> _Supplied records_
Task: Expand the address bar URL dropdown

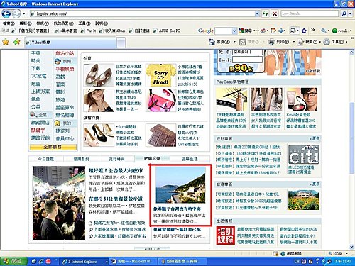Action: click(257, 13)
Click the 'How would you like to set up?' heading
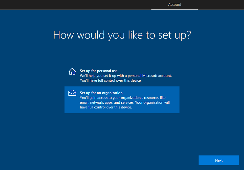This screenshot has height=170, width=244. tap(122, 35)
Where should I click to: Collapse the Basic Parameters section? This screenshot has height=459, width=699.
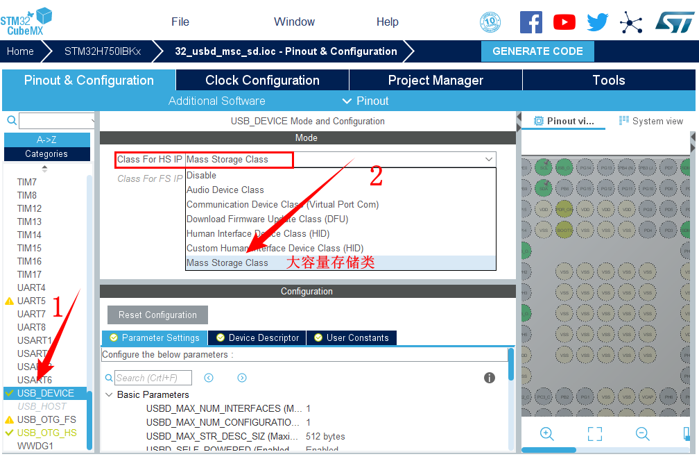[x=109, y=394]
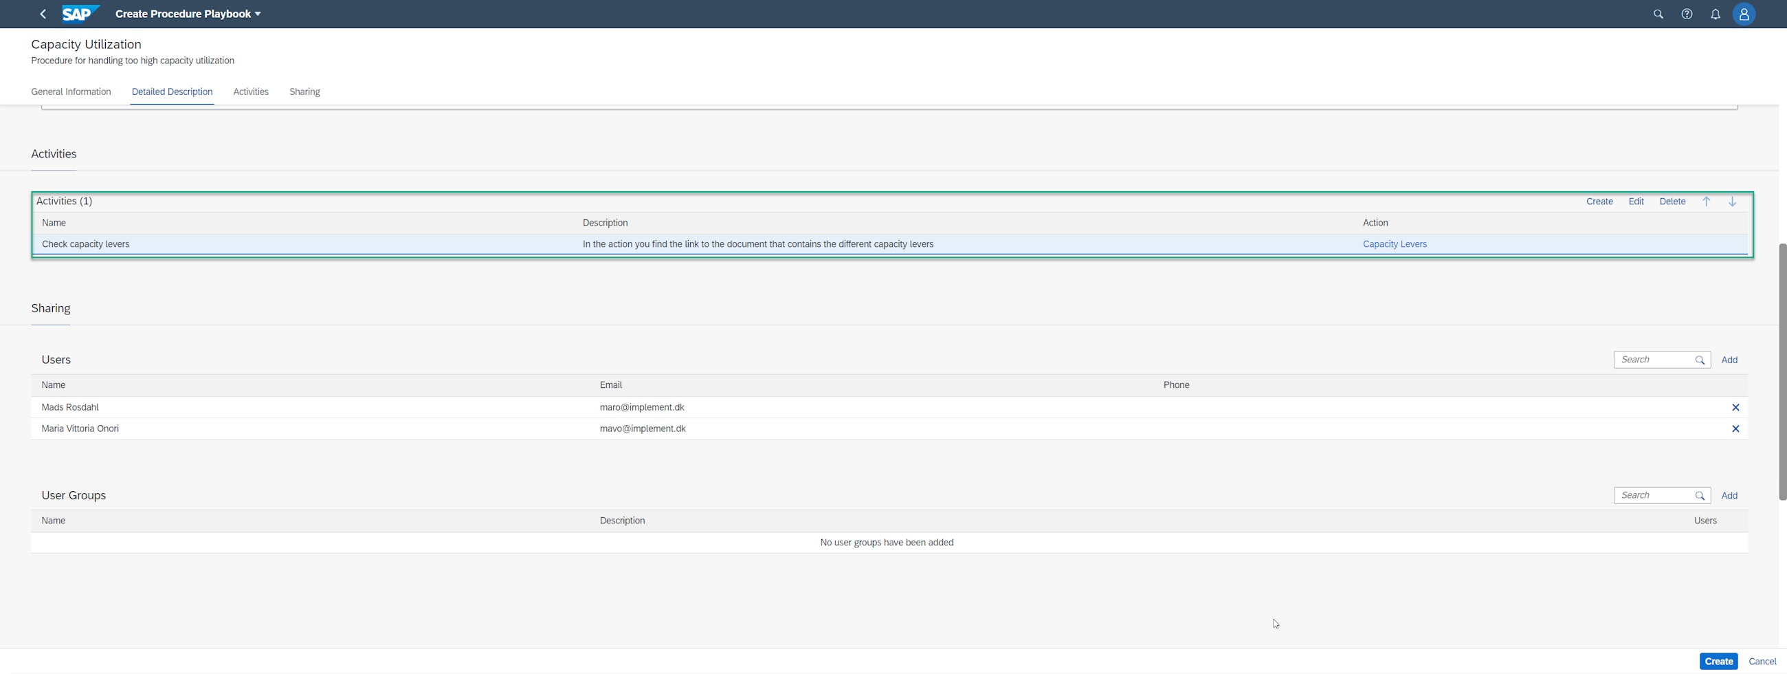Open the help question mark icon
This screenshot has height=674, width=1787.
(x=1686, y=14)
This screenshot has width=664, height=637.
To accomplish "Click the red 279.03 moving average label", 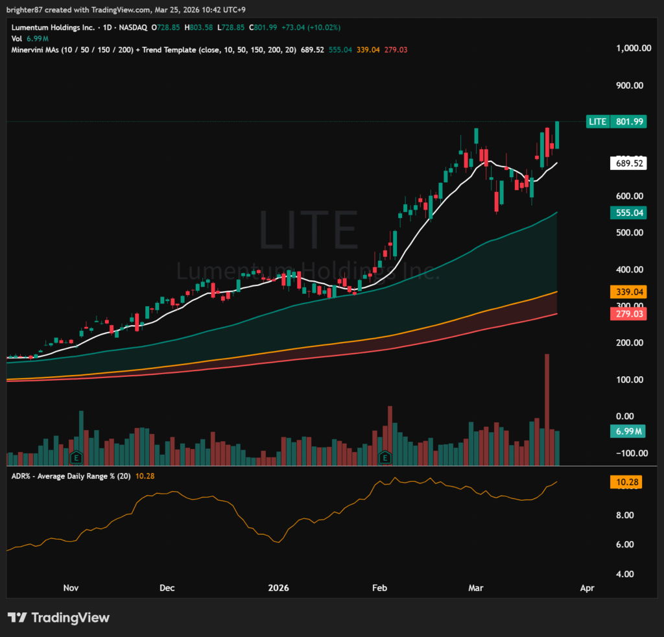I will click(628, 314).
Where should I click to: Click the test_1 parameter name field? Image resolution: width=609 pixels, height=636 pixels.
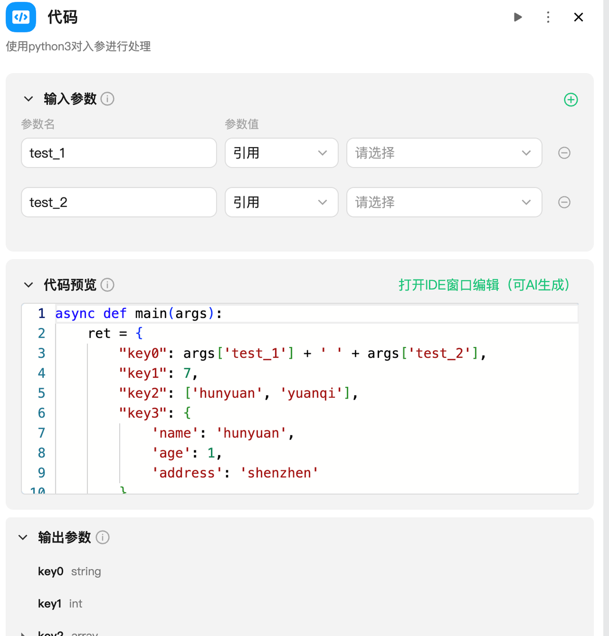[119, 153]
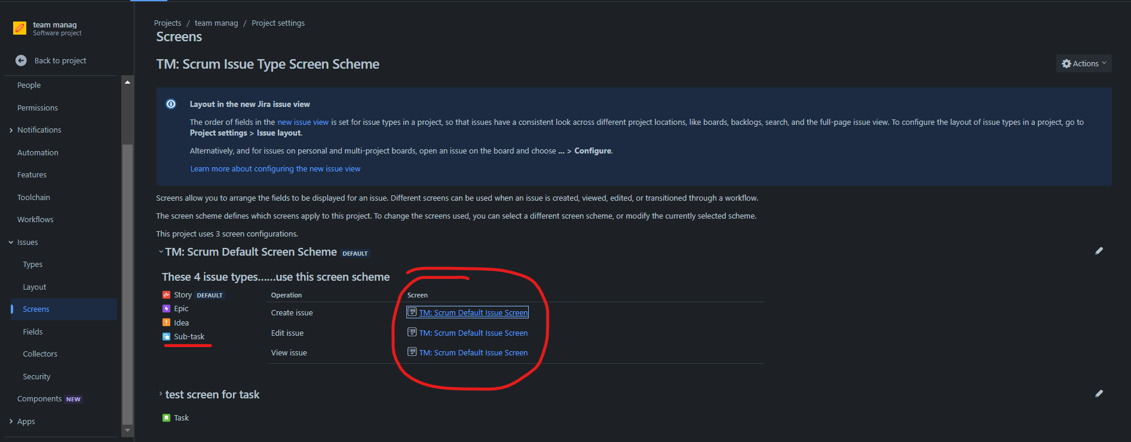The image size is (1131, 442).
Task: Click the Sub-task issue type icon
Action: pyautogui.click(x=166, y=336)
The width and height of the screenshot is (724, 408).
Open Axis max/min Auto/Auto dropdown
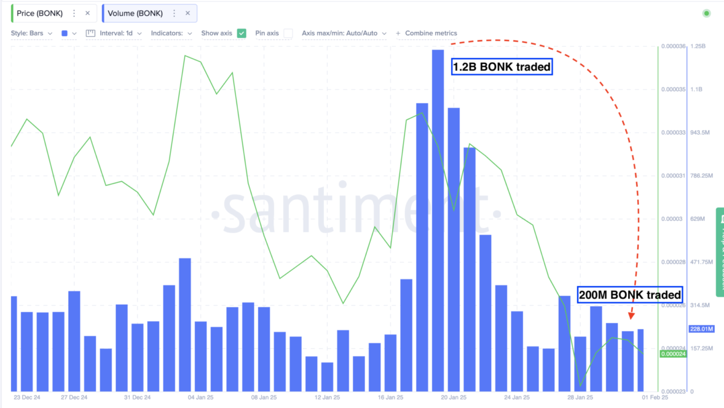343,34
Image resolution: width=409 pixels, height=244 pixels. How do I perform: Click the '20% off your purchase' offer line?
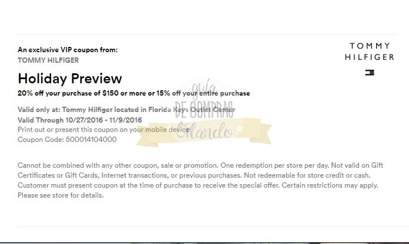(x=134, y=93)
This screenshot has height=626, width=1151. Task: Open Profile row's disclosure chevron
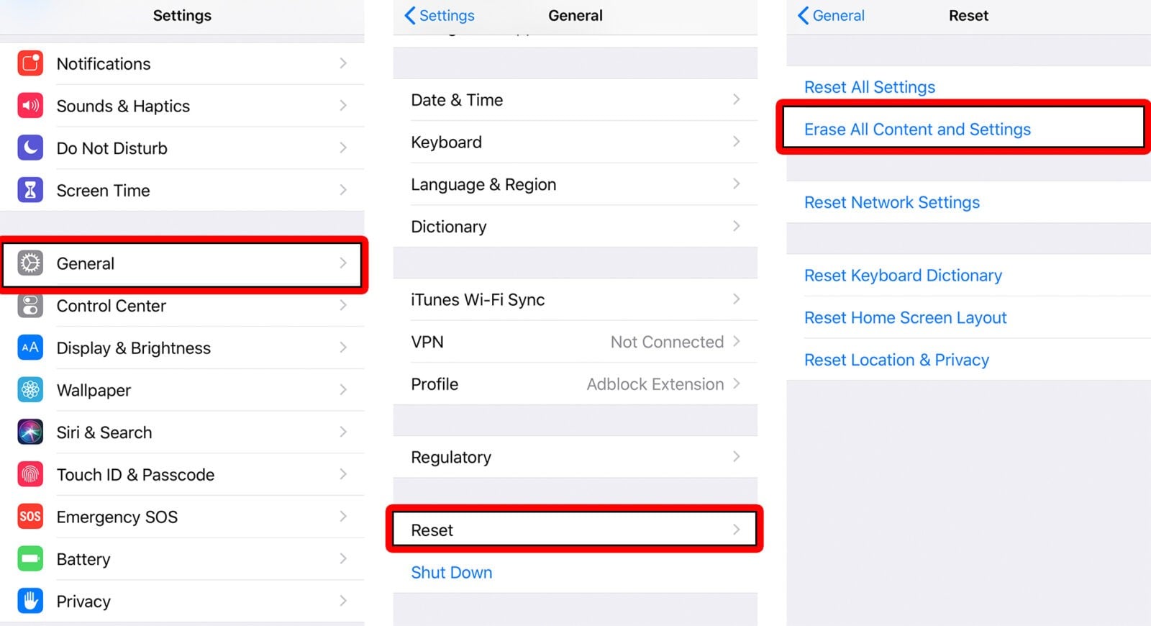[x=736, y=384]
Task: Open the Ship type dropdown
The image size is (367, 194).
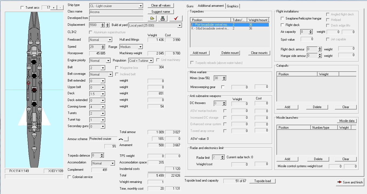Action: tap(140, 6)
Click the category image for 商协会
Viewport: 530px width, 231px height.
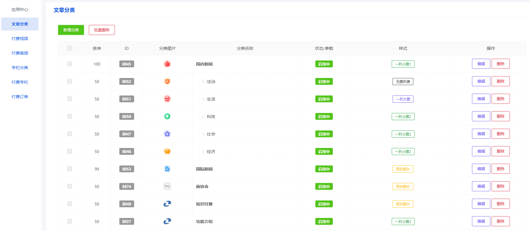167,186
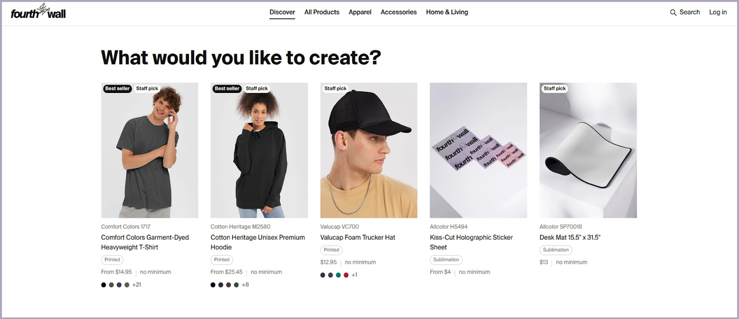This screenshot has height=319, width=739.
Task: Expand the +8 more hoodie colors
Action: pyautogui.click(x=245, y=285)
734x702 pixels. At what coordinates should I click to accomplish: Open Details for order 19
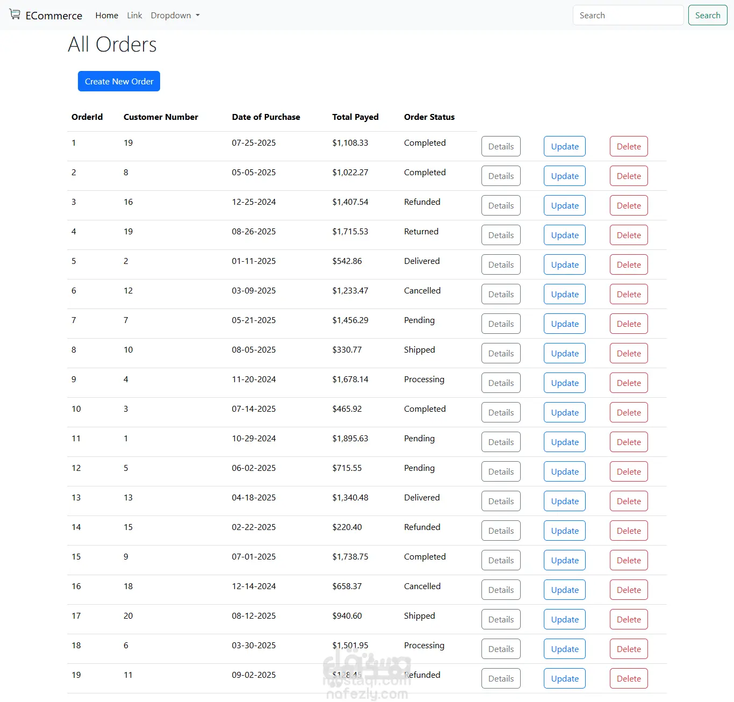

> _Directions for this task_
Please turn the records above, starting at the line that contains "This screenshot has height=626, width=1151." and ending at the line that contains "Action: pyautogui.click(x=245, y=285)", into a Markdown table with the columns Row and Record line, leaving out blank lines. Leave the pictures out of the answer.

> _Written response_
| Row | Record line |
|---|---|
| 1 | This screenshot has height=626, width=1151. Task: Open Profile row's disclosure chevron |
| 2 | [x=736, y=384] |
| 3 | Task: Open the Ship type dropdown |
| 4 | The image size is (367, 194). |
| 5 | Action: tap(140, 6) |
| 6 | Click the category image for 商协会 |
| 7 | Viewport: 530px width, 231px height. |
| 8 | 167,186 |
| 9 | This screenshot has height=319, width=739. |
| 10 | Task: Expand the +8 more hoodie colors |
| 11 | Action: pyautogui.click(x=245, y=285) |